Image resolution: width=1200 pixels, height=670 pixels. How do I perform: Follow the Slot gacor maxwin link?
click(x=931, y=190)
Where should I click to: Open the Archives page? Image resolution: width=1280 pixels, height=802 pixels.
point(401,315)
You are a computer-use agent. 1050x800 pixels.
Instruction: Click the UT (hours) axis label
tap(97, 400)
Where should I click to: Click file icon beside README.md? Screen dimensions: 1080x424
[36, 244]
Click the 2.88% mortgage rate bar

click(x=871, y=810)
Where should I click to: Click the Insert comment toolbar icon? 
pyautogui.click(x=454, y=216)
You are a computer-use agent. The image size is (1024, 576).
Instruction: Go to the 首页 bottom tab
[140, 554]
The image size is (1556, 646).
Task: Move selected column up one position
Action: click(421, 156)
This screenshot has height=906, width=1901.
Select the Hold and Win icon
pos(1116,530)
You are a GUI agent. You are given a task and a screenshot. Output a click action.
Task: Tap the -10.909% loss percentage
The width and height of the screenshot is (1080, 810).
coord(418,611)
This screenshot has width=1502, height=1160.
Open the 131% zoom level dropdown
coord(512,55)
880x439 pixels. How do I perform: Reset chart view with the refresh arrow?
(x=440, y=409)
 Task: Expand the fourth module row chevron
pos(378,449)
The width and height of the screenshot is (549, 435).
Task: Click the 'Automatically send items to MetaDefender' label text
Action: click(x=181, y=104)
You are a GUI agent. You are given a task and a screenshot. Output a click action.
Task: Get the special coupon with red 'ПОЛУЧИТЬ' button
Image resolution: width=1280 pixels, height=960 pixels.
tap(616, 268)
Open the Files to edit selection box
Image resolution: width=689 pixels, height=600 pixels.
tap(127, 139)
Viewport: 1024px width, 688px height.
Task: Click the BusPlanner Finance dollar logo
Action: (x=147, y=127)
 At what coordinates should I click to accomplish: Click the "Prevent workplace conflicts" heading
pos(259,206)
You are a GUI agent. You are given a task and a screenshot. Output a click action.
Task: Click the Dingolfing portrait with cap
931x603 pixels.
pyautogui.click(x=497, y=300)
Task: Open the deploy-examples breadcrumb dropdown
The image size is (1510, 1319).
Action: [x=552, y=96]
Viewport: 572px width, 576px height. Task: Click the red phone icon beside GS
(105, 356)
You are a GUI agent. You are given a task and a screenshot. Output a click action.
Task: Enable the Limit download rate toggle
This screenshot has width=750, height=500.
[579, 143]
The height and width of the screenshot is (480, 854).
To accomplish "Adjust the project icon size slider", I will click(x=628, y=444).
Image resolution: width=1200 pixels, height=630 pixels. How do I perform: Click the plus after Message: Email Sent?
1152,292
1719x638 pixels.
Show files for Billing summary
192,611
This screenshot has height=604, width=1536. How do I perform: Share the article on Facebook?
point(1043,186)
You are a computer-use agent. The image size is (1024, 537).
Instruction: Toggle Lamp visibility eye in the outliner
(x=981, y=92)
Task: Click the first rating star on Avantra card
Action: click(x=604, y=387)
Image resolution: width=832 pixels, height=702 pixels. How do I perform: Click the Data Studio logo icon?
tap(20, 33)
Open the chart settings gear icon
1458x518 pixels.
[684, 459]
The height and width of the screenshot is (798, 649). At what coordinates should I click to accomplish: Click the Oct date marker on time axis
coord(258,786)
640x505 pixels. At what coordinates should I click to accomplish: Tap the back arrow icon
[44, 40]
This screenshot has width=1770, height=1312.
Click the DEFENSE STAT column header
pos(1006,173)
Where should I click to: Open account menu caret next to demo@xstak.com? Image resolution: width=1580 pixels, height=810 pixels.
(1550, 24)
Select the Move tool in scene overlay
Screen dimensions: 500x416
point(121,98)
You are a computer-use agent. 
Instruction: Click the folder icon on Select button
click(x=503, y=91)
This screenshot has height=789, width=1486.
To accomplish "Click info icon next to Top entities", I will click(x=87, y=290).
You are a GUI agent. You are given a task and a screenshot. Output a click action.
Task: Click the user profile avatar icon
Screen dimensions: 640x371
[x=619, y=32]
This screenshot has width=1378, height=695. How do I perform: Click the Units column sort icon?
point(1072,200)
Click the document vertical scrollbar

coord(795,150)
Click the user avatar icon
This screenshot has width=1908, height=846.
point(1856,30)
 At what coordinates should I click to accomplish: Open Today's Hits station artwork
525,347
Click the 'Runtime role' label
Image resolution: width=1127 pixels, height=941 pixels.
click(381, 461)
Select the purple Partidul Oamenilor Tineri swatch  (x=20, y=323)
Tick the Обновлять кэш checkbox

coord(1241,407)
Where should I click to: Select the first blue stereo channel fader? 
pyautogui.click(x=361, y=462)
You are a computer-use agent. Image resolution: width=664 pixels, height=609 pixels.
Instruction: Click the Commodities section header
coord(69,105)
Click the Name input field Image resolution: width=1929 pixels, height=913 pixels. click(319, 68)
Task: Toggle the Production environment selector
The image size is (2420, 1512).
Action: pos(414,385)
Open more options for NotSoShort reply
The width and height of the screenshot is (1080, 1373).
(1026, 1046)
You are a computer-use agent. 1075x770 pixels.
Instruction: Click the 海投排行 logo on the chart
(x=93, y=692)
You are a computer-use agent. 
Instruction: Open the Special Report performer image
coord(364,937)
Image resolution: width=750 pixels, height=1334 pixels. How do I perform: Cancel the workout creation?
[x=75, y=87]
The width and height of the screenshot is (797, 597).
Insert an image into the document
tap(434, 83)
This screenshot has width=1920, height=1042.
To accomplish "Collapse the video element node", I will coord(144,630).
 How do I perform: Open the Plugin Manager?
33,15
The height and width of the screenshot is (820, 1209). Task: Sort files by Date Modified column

Task to complete ->
Starting at the line above that contains "Click the document vertical scrollbar", write out each line exactly until the line that contains "Open more options for NotSoShort reply" has been written, and stop there.

Output below ->
Click the document vertical scrollbar

coord(795,150)
Click the user avatar icon
This screenshot has width=1908, height=846.
point(1856,30)
 At what coordinates should I click to accomplish: Open Today's Hits station artwork
525,347
Click the 'Runtime role' label
Image resolution: width=1127 pixels, height=941 pixels.
click(381, 461)
Select the purple Partidul Oamenilor Tineri swatch  (x=20, y=323)
Tick the Обновлять кэш checkbox

coord(1241,407)
Where should I click to: Select the first blue stereo channel fader? 
pyautogui.click(x=361, y=462)
You are a computer-use agent. Image resolution: width=664 pixels, height=609 pixels.
Instruction: Click the Commodities section header
coord(69,105)
Click the Name input field Image resolution: width=1929 pixels, height=913 pixels. click(319, 68)
Task: Toggle the Production environment selector
The image size is (2420, 1512).
Action: pos(414,385)
Open more options for NotSoShort reply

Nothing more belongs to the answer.